- _Your assignment_
The entries below are to be transcribed in full, without their images.

- _Records for this exercise_
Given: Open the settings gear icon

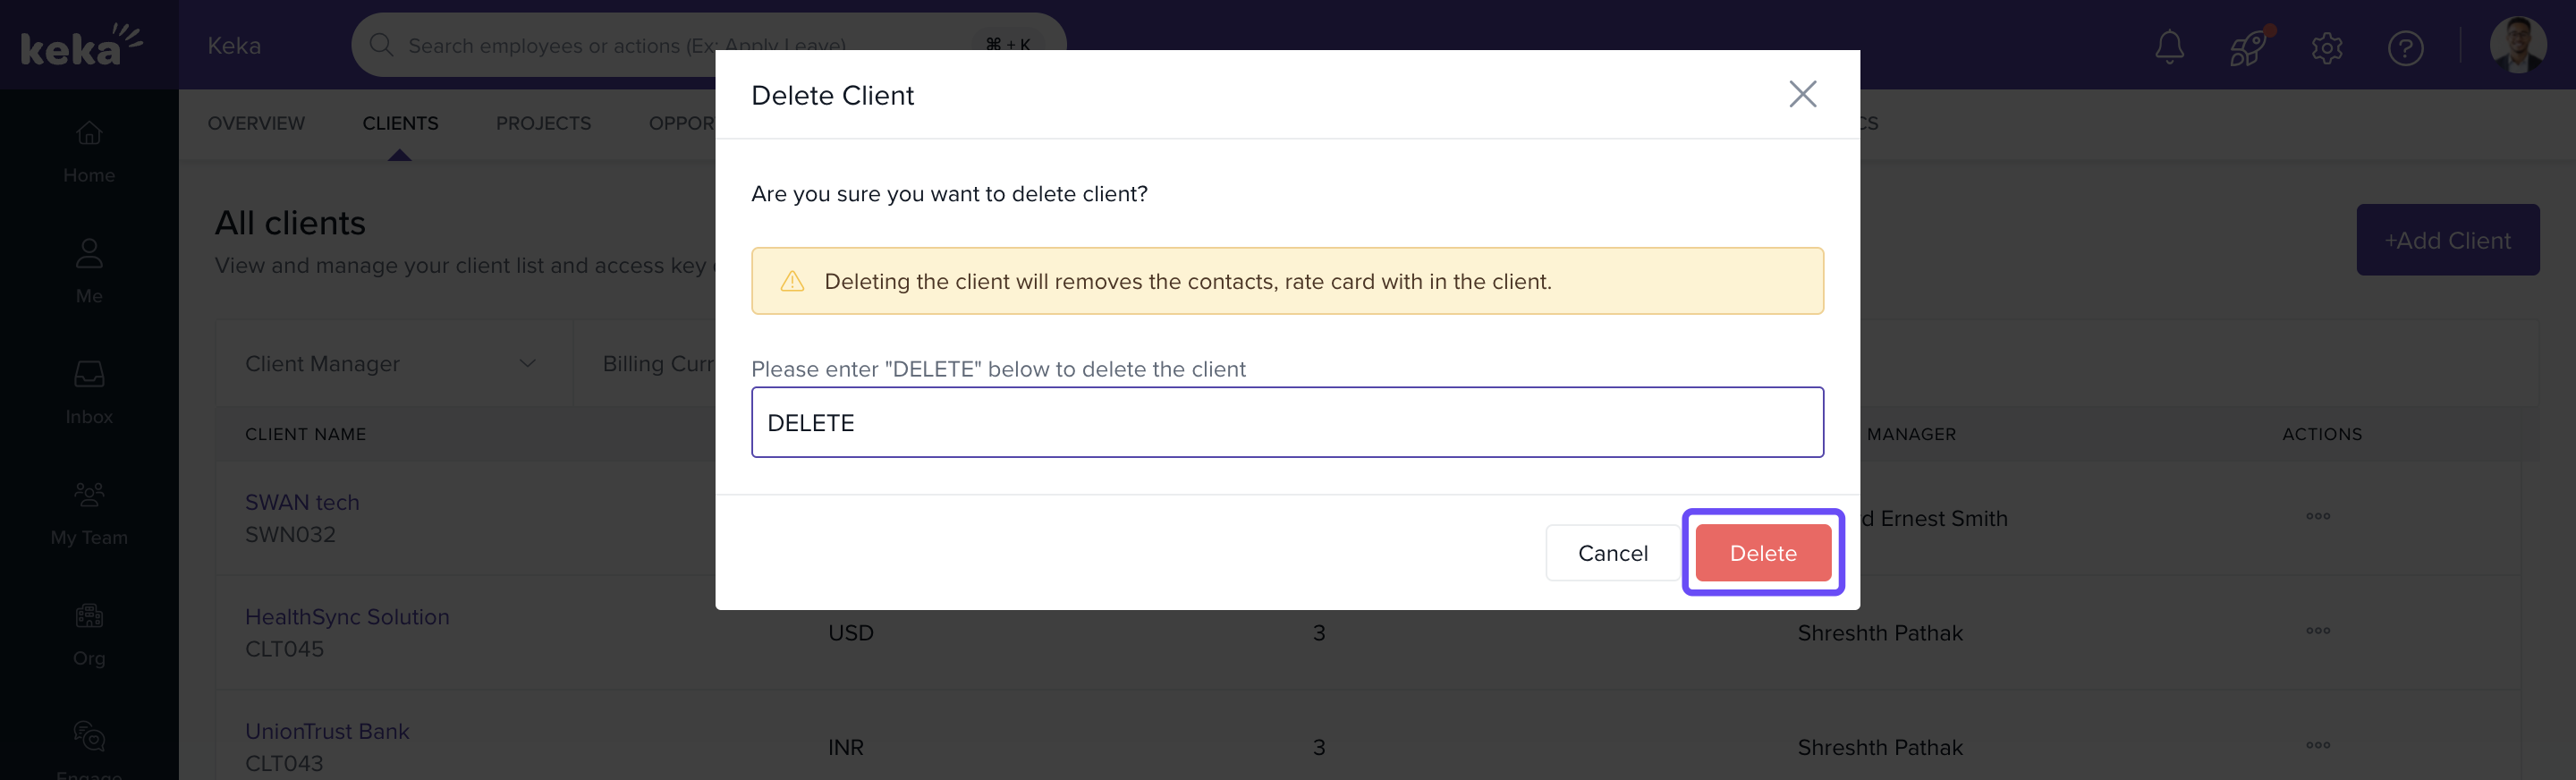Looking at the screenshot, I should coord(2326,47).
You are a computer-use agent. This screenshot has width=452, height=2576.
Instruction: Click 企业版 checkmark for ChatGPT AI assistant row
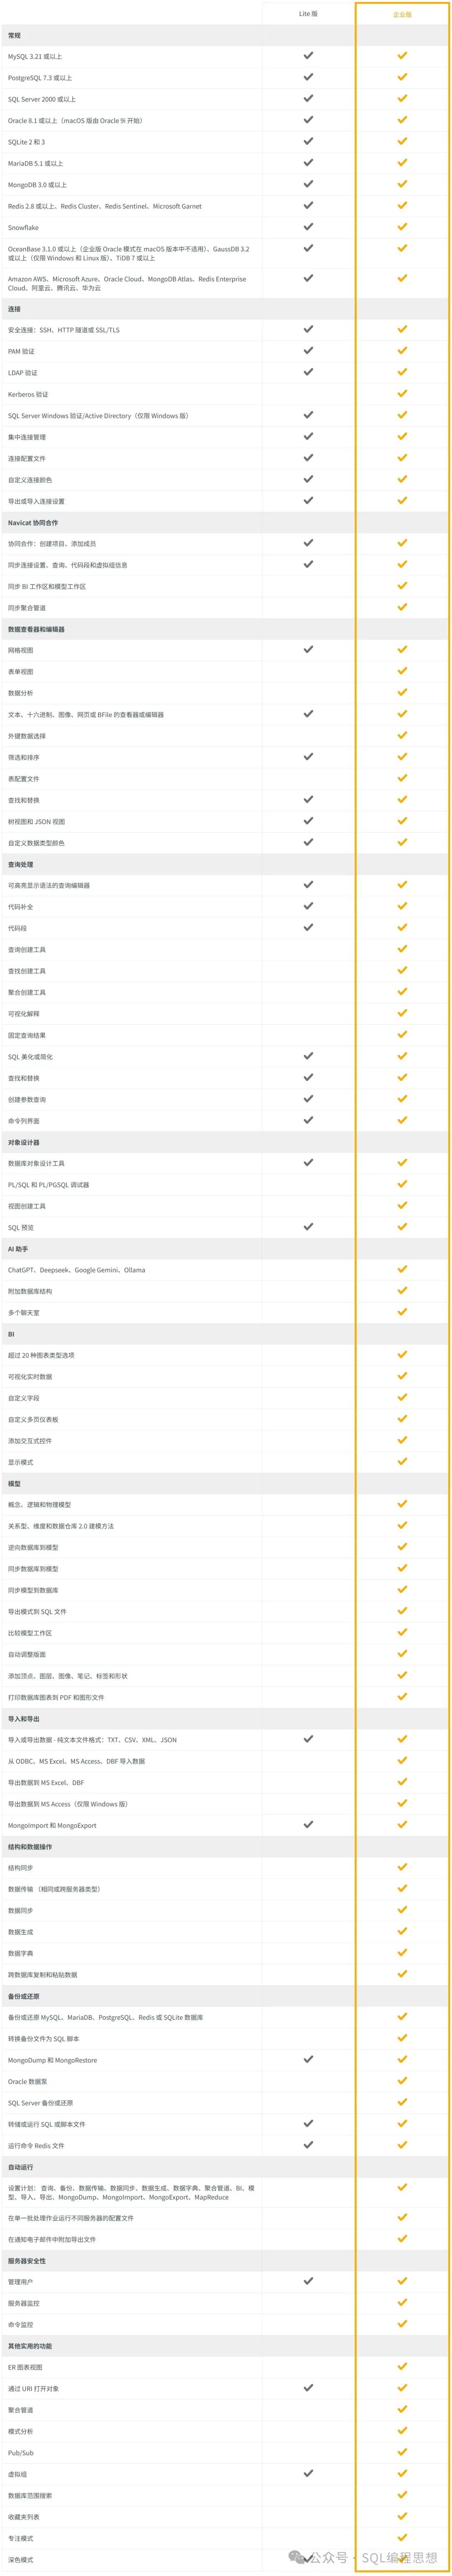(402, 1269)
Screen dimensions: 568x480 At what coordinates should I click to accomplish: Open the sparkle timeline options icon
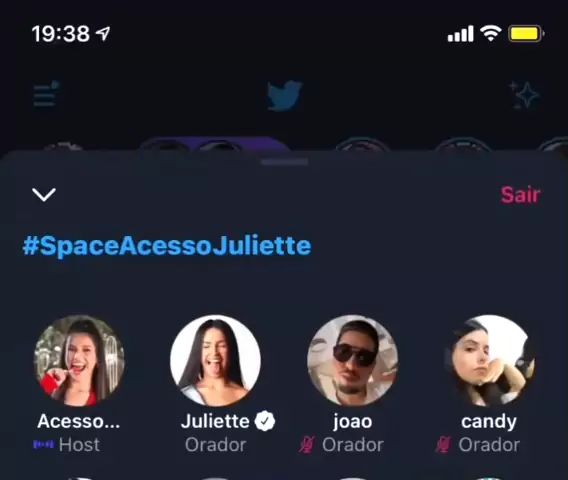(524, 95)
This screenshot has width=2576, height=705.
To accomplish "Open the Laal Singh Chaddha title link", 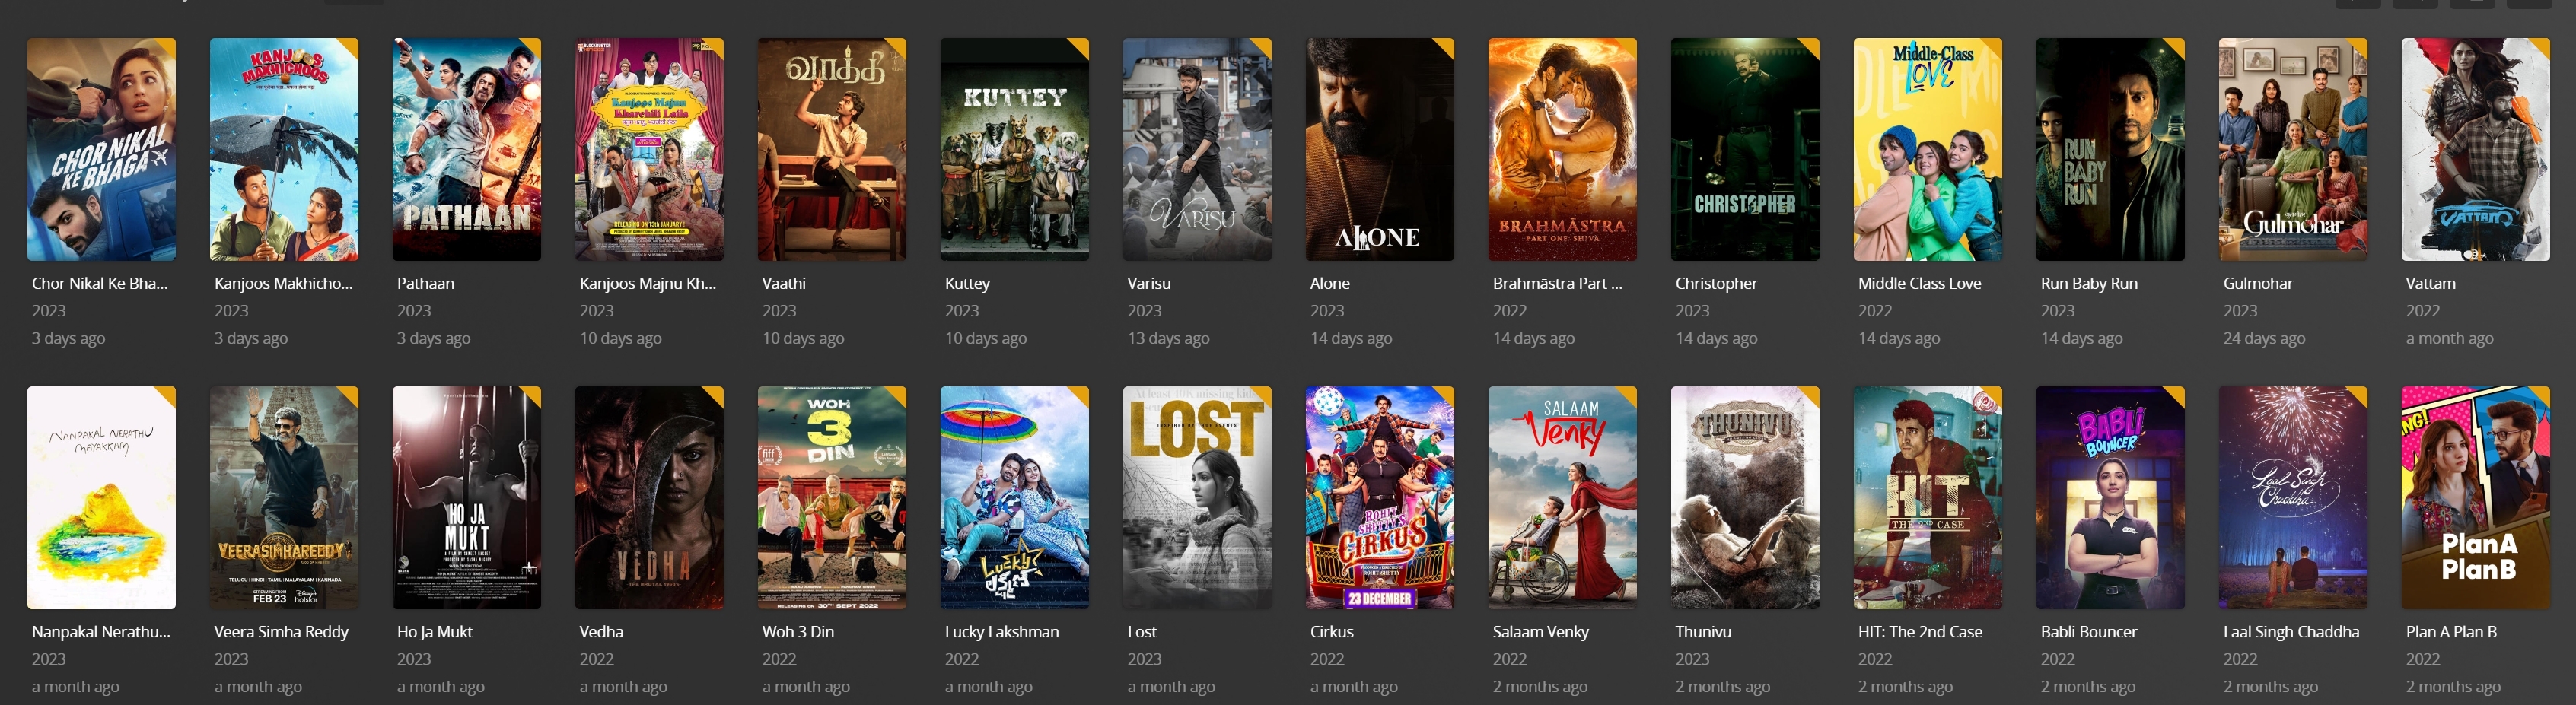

- _Exercise result_
Given: Open the settings gear icon

Looking at the screenshot, I should coord(2326,47).
You are a computer-use agent. This screenshot has width=452, height=2576.
Instruction: Click 企业版 checkmark for ChatGPT AI assistant row
(402, 1269)
Screen dimensions: 568x480 At what coordinates should I click to accomplish: Open the sparkle timeline options icon
(524, 95)
This screenshot has width=2576, height=705.
To accomplish "Open the Laal Singh Chaddha title link", 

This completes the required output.